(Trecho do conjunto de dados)
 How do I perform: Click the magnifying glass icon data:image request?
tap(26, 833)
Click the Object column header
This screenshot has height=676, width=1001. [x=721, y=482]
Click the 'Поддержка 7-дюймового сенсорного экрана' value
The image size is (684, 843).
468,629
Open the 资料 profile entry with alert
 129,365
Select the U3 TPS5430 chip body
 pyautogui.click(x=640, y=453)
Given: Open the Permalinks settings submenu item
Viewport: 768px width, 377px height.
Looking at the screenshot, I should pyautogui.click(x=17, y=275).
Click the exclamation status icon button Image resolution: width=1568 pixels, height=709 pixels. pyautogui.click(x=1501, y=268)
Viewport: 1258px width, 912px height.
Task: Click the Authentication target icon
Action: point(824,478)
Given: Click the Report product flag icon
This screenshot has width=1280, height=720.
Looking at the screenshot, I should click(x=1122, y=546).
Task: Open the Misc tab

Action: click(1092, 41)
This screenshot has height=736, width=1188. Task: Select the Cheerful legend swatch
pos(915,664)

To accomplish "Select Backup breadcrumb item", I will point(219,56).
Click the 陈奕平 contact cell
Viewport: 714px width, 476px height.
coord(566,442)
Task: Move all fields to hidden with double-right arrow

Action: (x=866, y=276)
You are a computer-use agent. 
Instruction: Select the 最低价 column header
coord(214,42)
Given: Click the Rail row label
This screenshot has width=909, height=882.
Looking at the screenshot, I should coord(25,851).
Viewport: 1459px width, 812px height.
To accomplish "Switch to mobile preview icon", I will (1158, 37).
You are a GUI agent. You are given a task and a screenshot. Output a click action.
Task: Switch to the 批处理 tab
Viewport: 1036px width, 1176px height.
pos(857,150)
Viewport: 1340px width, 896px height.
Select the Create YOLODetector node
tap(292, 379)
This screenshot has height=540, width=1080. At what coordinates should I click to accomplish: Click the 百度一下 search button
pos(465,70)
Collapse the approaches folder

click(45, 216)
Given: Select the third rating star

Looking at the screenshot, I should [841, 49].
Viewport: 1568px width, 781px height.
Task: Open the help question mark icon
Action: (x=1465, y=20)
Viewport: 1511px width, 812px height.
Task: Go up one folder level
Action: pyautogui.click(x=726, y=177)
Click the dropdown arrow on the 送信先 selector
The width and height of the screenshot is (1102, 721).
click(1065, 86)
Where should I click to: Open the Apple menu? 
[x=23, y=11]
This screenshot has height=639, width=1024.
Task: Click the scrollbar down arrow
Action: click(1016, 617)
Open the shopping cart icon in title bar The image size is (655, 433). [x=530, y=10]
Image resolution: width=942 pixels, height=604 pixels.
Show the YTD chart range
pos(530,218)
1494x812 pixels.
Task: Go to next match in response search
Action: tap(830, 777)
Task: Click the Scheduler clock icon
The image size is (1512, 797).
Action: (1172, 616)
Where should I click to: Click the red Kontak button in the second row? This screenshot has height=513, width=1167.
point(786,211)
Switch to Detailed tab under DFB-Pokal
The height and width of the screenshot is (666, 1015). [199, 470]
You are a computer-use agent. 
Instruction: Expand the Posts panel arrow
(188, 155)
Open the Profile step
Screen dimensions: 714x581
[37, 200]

**ENUNCIADO DO EXERCÍCIO**
Coloque todas as linhas do material acima em uma lista JSON de strings, uma string por linha, deixando de fora as linhas em branco.

**PROBLEMA RESOLVIDO**
[
  " How do I perform: Click the magnifying glass icon data:image request?",
  "tap(26, 833)",
  "Click the Object column header",
  "This screenshot has height=676, width=1001. [x=721, y=482]",
  "Click the 'Поддержка 7-дюймового сенсорного экрана' value",
  "The image size is (684, 843).",
  "468,629",
  "Open the 资料 profile entry with alert",
  " 129,365",
  "Select the U3 TPS5430 chip body",
  " pyautogui.click(x=640, y=453)",
  "Given: Open the Permalinks settings submenu item",
  "Viewport: 768px width, 377px height.",
  "Looking at the screenshot, I should pyautogui.click(x=17, y=275).",
  "Click the exclamation status icon button Image resolution: width=1568 pixels, height=709 pixels. pyautogui.click(x=1501, y=268)",
  "Viewport: 1258px width, 912px height.",
  "Task: Click the Authentication target icon",
  "Action: point(824,478)",
  "Given: Click the Report product flag icon",
  "This screenshot has width=1280, height=720.",
  "Looking at the screenshot, I should click(x=1122, y=546).",
  "Task: Open the Misc tab",
  "Action: click(1092, 41)",
  "This screenshot has height=736, width=1188. Task: Select the Cheerful legend swatch",
  "pos(915,664)",
  "To accomplish \"Select Backup breadcrumb item\", I will point(219,56).",
  "Click the 陈奕平 contact cell",
  "Viewport: 714px width, 476px height.",
  "coord(566,442)",
  "Task: Move all fields to hidden with double-right arrow",
  "Action: (x=866, y=276)",
  "You are a computer-use agent. ",
  "Instruction: Select the 最低价 column header",
  "coord(214,42)",
  "Given: Click the Rail row label",
  "This screenshot has width=909, height=882.",
  "Looking at the screenshot, I should coord(25,851).",
  "Viewport: 1459px width, 812px height.",
  "To accomplish \"Switch to mobile preview icon\", I will (1158, 37).",
  "You are a GUI agent. You are given a task and a screenshot. Output a click action.",
  "Task: Switch to the 批处理 tab",
  "Viewport: 1036px width, 1176px height.",
  "pos(857,150)",
  "Viewport: 1340px width, 896px height.",
  "Select the Create YOLODetector node",
  "tap(292, 379)",
  "This screenshot has height=540, width=1080. At what coordinates should I click to accomplish: Click the 百度一下 search button",
  "pos(465,70)",
  "Collapse the approaches folder",
  "click(45, 216)",
  "Given: Select the third rating star",
  "Looking at the screenshot, I should [841, 49].",
  "Viewport: 1568px width, 781px height.",
  "Task: Open the help question mark icon",
  "Action: (x=1465, y=20)",
  "Viewport: 1511px width, 812px height.",
  "Task: Go up one folder level",
  "Action: pyautogui.click(x=726, y=177)",
  "Click the dropdown arrow on the 送信先 selector",
  "The width and height of the screenshot is (1102, 721).",
  "click(1065, 86)",
  "Where should I click to: Open the Apple menu? ",
  "[x=23, y=11]",
  "This screenshot has height=639, width=1024.",
  "Task: Click the scrollbar down arrow",
  "Action: click(1016, 617)",
  "Open the shopping cart icon in title bar The image size is (655, 433). [x=530, y=10]",
  "Image resolution: width=942 pixels, height=604 pixels.",
  "Show the YTD chart range",
  "pos(530,218)",
  "1494x812 pixels.",
  "Task: Go to next match in response search",
  "Action: tap(830, 777)",
  "Task: Click the Scheduler clock icon",
  "The image size is (1512, 797).",
  "Action: (1172, 616)",
  "Where should I click to: Click the red Kontak button in the second row? This screenshot has height=513, width=1167.",
  "point(786,211)",
  "Switch to Detailed tab under DFB-Pokal",
  "The height and width of the screenshot is (666, 1015). [199, 470]",
  "You are a computer-use agent. ",
  "Instruction: Expand the Posts panel arrow",
  "(188, 155)",
  "Open the Profile step",
  "Screen dimensions: 714x581",
  "[37, 200]"
]